Data in (A, C, D, E, G and H) are represented by mean± SE. Data in (J, and K) are represented by mean± SD. p-value in (E) is determined by paired two-tailed Students’ t-test; p-values in other panels are determined by unpaired two-tailed Students’ t-test. *: p<0.05; **: p<0.01; ***: p<0.001; ns, not significant.

See also Figure S5.

Next, we examined OP-Puro incorporation in ex vivo cultured LSK cells, which were also undergoing proliferative stress. Hectd1-deficient cells displayed a decrease in global translation rate by >20% when compared to control LSKs (Figures 4I and 4J). Consistently, Hectd1-deficient BM progenitors were hypersensitive to puromycin, an inhibitor of translation elongation (Figure 4K). Of note, this observed translation defect in both primary LSK cells and TF-1 cells was independent of eIF2α or 4E-BP1 phosphorylation, two key regulators of translation initiation (Figures S4BS4E) (Holcik and Sonenberg, 2005). Taken together, we demonstrate that HectD1 plays a critical role in HSPC proliferation and protein synthesis under hematopoietic stress.

Hectd1 deficiency disrupts ZNF622-mediated 60S ribosome maturation and 60S/40S subunit joining

To dissect molecular mechanisms by which HectD1 regulates ribosome assembly and protein translation, we examined whether HectD1 affects ribosome composition by polysome profiling assay. Cell lysates of equal RNA content were fractionated in a sucrose gradient, followed by recording of the ultraviolet (UV) absorbance of each fraction. Hectd1-null LSK cells displayed an increased 60S content but decreased 80S monosome and polysome, while 40S remained unchanged (Figure 5A). This phenotype was also observed in HECTD1-depleted TF-1 cells (Figure 5B). These data indicated a previously-unrecognized role for HectD1 in regulating ribosome assembly and proper global translation.

Figure 5. Hectd1 deficiency results in an accumulation of ZNF622 and eIF6 in the 60S and a reduction in ribosomal subunit joining, which is restored by ZNF622 depletion.

Figure 5.

__STUDY QUESTIONS__:
(1) Repeat the HectD1 excerpt word for word, everything from "Next, we examined" down to "under hematopoietic stress.".
(2) Answer from the HectD1 excerpt:
(a) What test determined the p-value in panel E?
(b) By how much did the global translation rate of Hectd1-deficient LSK cells fall compared with control LSKs?
(c) In the polysome profiling of Hectd1-null LSK cells, which ribosomal content remained unchanged?
(3) Say whether each statement agrees with the HectD1 excerpt, answering yes or no and quoting the words that decide it.
(a) Data in panels J and K are shown as mean ± SE.
(b) Hectd1-deficient bone marrow progenitors were hypersensitive to puromycin.
(c) Cell lysates were fractionated in a sucrose gradient.

__GIVEN INFORMATION__:
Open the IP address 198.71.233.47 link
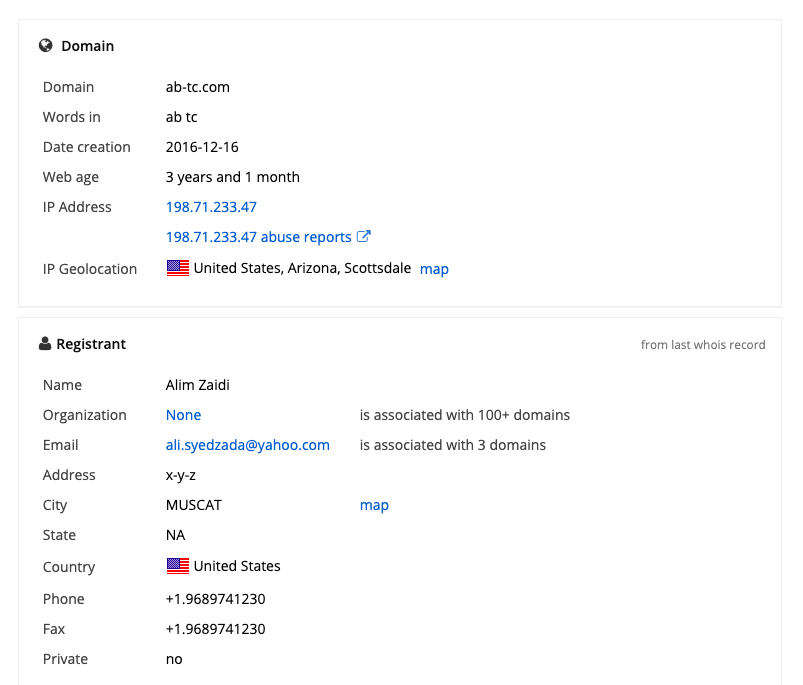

__EXERCISE SOLUTIONS__:
(1)
Next, we examined OP-Puro incorporation in ex vivo cultured LSK cells, which were also undergoing proliferative stress. Hectd1-deficient cells displayed a decrease in global translation rate by >20% when compared to control LSKs (Figures 4I and 4J). Consistently, Hectd1-deficient BM progenitors were hypersensitive to puromycin, an inhibitor of translation elongation (Figure 4K). Of note, this observed translation defect in both primary LSK cells and TF-1 cells was independent of eIF2α or 4E-BP1 phosphorylation, two key regulators of translation initiation (Figures S4BS4E) (Holcik and Sonenberg, 2005). Taken together, we demonstrate that HectD1 plays a critical role in HSPC proliferation and protein synthesis under hematopoietic stress.

(2)
(a) A paired two-tailed Student's t-test.
(b) By more than 20%.
(c) The 40S content.

(3)
(a) No: "Data in (J, and K) are represented by mean± SD."
(b) Yes: "Hectd1-deficient BM progenitors were hypersensitive to puromycin"
(c) Yes: "Cell lysates of equal RNA content were fractionated in a sucrose gradient"